Your task: Please say whether each statement below agrees with the time management tips that follow, answering yes or no and quoting the deciding words: (a) using to-do lists for time management is presented as a groundbreaking idea; (b) instead of listing "Update the Employee Manual," the reader is advised to narrow the item to a certain section; (c) the advice is meant for human resources staff alone and not for other employees.
-- BEGIN Text provided --
Ten trusted time management tips for human resources
Feeling overwhelmed, overworked and rushed is a common theme for folks in the human resources department.
On top of your own workload, you may also be tasked with making sure the rest of the organization uses time productively.
We’ve put together some important time management tips to help you get through the day. You can also pass along this advice to employees and make your company a more productive place.
1. Make better to-do lists
There’s nothing groundbreaking about using to-do lists as a tool for time management and organization. However, you may be able to improve the way you make your daily or weekly list of tasks.
For example, is your to-do list too general? Try getting more specific. Instead of writing down “Update the Employee Manual” on your list, narrow it down to updating a certain section. Don’t just review resumes. Decide what open position you will focus on and choose a set number of applicants to review.
-- END Text provided --
-- BEGIN Items --
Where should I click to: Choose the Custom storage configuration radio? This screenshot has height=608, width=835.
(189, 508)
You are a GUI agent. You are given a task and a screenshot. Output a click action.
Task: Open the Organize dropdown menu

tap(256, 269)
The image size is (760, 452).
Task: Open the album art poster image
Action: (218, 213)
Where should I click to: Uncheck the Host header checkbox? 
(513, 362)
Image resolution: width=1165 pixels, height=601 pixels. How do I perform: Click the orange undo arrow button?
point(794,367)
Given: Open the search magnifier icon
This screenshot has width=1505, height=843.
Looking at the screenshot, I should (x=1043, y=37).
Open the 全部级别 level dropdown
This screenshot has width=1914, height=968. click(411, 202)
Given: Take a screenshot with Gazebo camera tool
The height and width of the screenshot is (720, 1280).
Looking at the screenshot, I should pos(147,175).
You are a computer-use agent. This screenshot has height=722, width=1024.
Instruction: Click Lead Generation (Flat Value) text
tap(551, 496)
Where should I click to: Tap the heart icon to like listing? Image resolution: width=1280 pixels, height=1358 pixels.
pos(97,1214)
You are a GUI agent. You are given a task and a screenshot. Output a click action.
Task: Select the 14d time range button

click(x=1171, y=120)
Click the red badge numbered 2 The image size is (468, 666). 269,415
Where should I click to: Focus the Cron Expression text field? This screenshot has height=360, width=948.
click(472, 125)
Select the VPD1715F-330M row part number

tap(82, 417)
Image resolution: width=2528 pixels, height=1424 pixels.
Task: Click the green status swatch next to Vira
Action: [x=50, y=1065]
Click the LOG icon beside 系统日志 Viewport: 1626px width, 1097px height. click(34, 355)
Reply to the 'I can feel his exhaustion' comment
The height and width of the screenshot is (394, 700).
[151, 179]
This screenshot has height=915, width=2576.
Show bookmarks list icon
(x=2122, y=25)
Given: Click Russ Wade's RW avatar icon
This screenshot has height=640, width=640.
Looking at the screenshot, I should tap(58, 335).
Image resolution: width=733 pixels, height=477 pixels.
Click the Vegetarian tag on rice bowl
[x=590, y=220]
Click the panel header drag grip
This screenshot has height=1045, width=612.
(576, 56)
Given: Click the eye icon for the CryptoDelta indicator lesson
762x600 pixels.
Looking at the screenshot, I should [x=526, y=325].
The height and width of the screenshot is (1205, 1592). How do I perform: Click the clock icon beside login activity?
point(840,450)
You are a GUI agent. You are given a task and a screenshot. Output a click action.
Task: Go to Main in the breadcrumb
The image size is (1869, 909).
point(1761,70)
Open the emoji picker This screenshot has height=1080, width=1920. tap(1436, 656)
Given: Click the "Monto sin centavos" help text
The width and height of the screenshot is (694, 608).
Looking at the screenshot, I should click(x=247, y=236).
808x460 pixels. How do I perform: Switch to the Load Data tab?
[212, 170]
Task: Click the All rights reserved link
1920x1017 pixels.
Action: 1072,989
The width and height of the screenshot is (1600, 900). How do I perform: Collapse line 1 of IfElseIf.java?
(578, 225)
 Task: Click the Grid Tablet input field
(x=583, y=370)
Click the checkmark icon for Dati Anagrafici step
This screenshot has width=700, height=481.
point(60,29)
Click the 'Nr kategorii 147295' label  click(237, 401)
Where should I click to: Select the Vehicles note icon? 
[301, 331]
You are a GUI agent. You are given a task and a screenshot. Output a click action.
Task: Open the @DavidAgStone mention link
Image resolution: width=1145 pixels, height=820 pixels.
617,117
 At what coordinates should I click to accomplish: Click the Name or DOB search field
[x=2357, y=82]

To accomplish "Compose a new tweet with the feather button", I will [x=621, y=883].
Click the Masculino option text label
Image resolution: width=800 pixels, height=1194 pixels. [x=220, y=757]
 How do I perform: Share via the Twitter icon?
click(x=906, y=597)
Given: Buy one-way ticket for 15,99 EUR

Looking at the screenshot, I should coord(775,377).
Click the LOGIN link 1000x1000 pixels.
-- END Items --
Answer in full:
(a) No: "There’s nothing groundbreaking about using to-do lists as a tool for time management and organization."
(b) Yes: "narrow it down to updating a certain section."
(c) No: "You can also pass along this advice to employees and make your company a more productive place."